**Teks Bacaan:**
++++++

Israel dan Amerika Menjelang Pemilu
R William Liddle ; Profesor
Emeritus Ohio State University, Ohio, AS
|
KOMPAS,
15 September 2012
”Tak
akan ada jurang antara negara-negara kita dan tidak akan ada jurang antara
pemimpin-pemimpin kita.”
Janji itu dilontarkan calon presiden AS dari
Partai Republik, Mitt Romney, Maret lalu. Saat itu ia bicara di pertemuan
Panitia Urusan Publik Israel Amerika (American
Israel Public Affairs Committee/AIPAC), lobi utama masyarakat Amerika yang
pro-Israel. Bersama Asosiasi Senapan Nasional (National Rifle Association), perkumpulan orang-orang antiregulasi
persenjataan, AIPAC punya reputasi lobi yang paling ditakuti para politisi di
Washington. Khususnya mengenai hal-hal yang menyangkut keamanan serta
keselamatan Israel.
Tiga Alasan
Kenapa kata-kata yang begitu mutlak yang sama
sekali tidak memberi ruang gerak kepada Romney seandainya ia terpilih November
depan selaku presiden AS yang ke-45? Mungkin ada tiga alasan terkait.
Pertama, kekuatan lobi AIPAC tadi. AIPAC
didirikan tahun 1951, beberapa waktu setelah gerakan Zionis menyatakan
kemerdekaan negara Israel atas dukungan, antara lain, Pemerintah AS di bawah
Presiden Harry Truman. Namun, lobi itu baru menggeliat pada zaman Gerald Ford
(1974-1977) dan Jimmy Carter (1977-1981).

++++++

**Item yang Diberikan:**
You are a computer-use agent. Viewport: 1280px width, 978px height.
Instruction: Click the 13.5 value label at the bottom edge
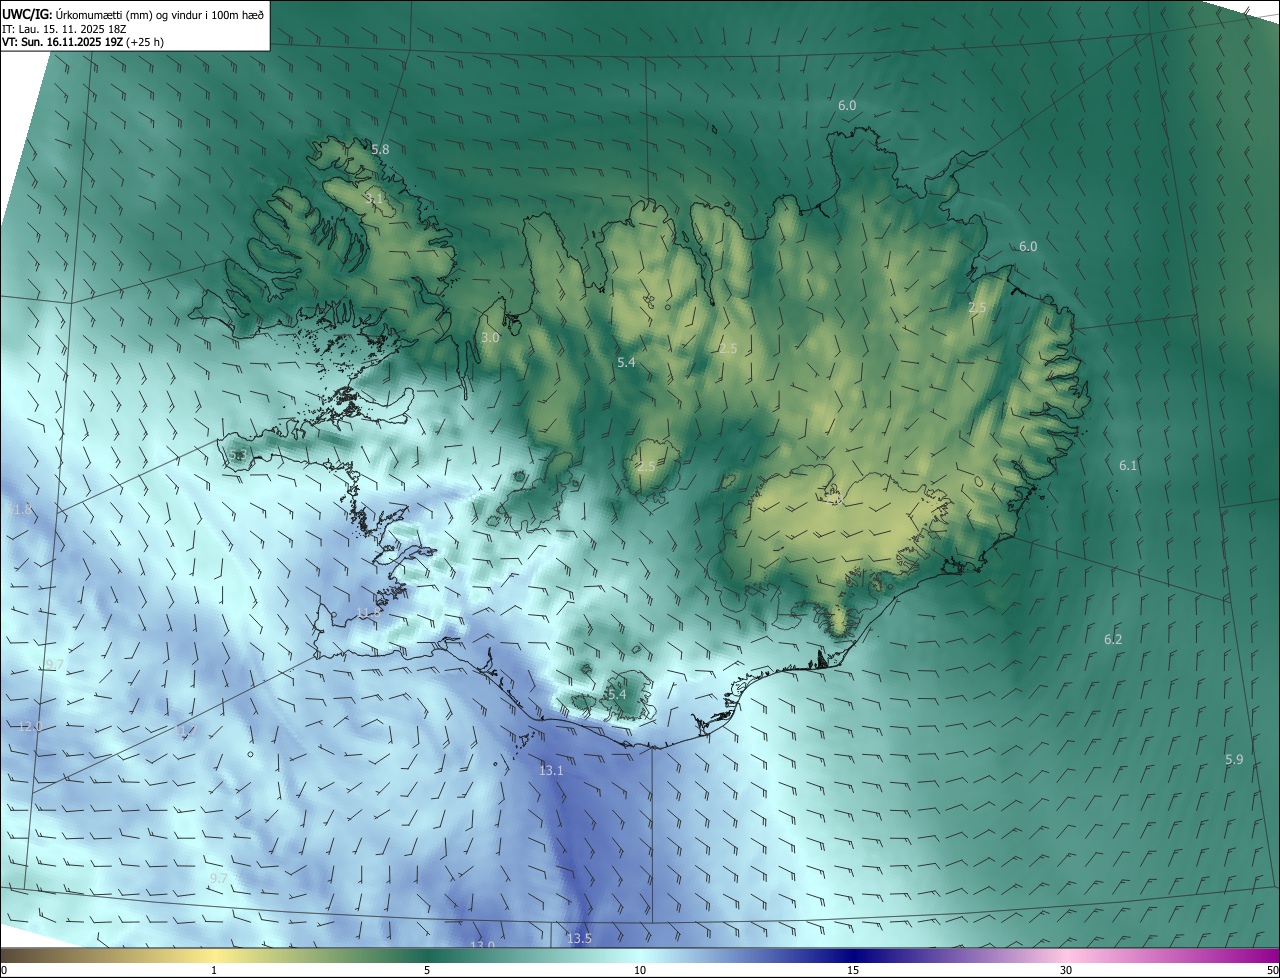point(579,938)

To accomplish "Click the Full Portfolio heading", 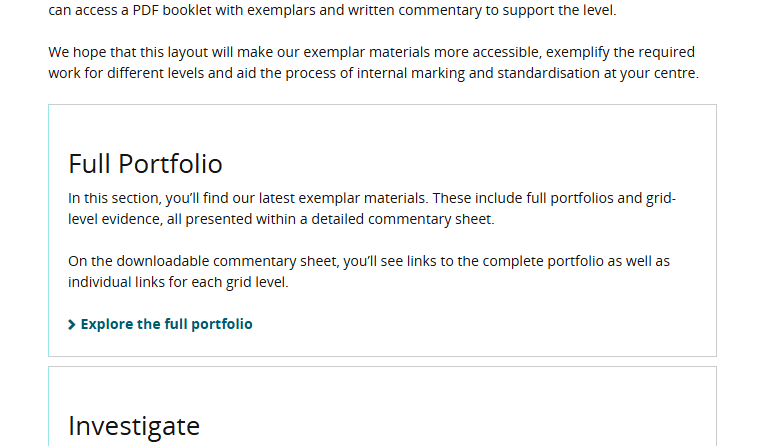I will pos(145,164).
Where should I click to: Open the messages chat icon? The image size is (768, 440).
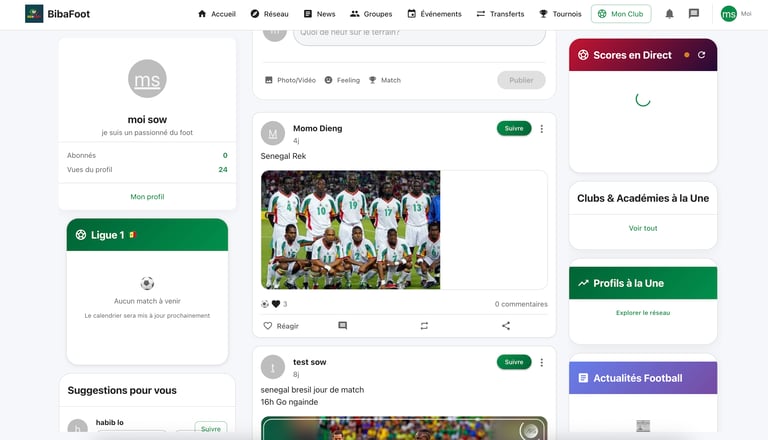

++++++

**Rincian Latihan:** Lanjutkan tulisan tentang Israel dan Amerika menjelang pemilu di atas, mulai dari kalimat sesudah kalimat terakhir yang tercantum.

**Jawaban Akhir:**
Dalam suasana pasca-Perang Arab-Israel 1973,
kedua presiden itu (yang kebetulan berasal dari partai berbeda) mencoba
merumuskan kebijakan baru yang lebih berimbang terhadap Israel dan Palestina.
Namun, sebagian anggota masyarakat Amerika-Yahudi tidak setuju dan tergugah
untuk melawan. Alhasil, penilaian kembali itu gagal berkat perlawanan sengit
dari mayoritas anggota Kongres, baik Republik maupun Demokrat, yang
dimobilisasi AIPAC. Semua presiden berikut menyadari betul betapa kuatnya lobi
Israel-Amerika kalau kepentingan Israel diancam.
Kedua, dukungan setia mayoritas masyarakat
Amerika pada kemerdekaan bangsa Israel yang tidak lapuk selama setengah abad.
Orang Amerika-Yahudi hanya minoritas kecil, sekitar 2 persen, dari seluruh
masyarakat Amerika. Tanpa persetujuan masyarakat luas yang non-Yahudi, tak
mungkin lobi AIPAC bisa menakut-nakuti terus begitu banyak anggota Kongres.
Dukungan umum itu berakar pada pengalaman
bangsa-bangsa Barat yang mayoritas Kristen, termasuk Katolik, selama Perang
Dunia II. Waktu itu, enam juta orang Yahudi dibantai pemerintahan Nazi-Jerman
di bawah Adolf Hitler. Rasa bersalah orang Amerika yang amat kuat dibayar
kembali pascaperang dalam bentuk bantuan pada gerakan Zionis di Palestina.
Belakangan ini, kaum evangelis Protestan juga
mulai berdampak pada kebijakan Amerika dalam soal Israel. Bagi mereka, hadirnya
negara Israel di Bumi adalah syarat yang harus dipenuhi sebelum kedatangan
kedua Yesus Kristus.
Alasan terakhir, tetapi sama pentingnya,
adalah kegagalan kebijakan pemerintahan Obama terhadap konflik
Israel-Palestina. Seperti Ford dan Carter, Obama berusaha menjelajahi trayek
baru. Ia mendengarkan pendapat masyarakat Amerika-Yahudi yang liberal, dalam pengertian
meyakini apa yang disebut sebagai two-state
solution, penyelesaian dua negara. Menurut pendekatan ini, baik Israel
maupun Palestina perlu diakui haknya untuk berdiri sendiri selaku negara yang
berdaulat penuh.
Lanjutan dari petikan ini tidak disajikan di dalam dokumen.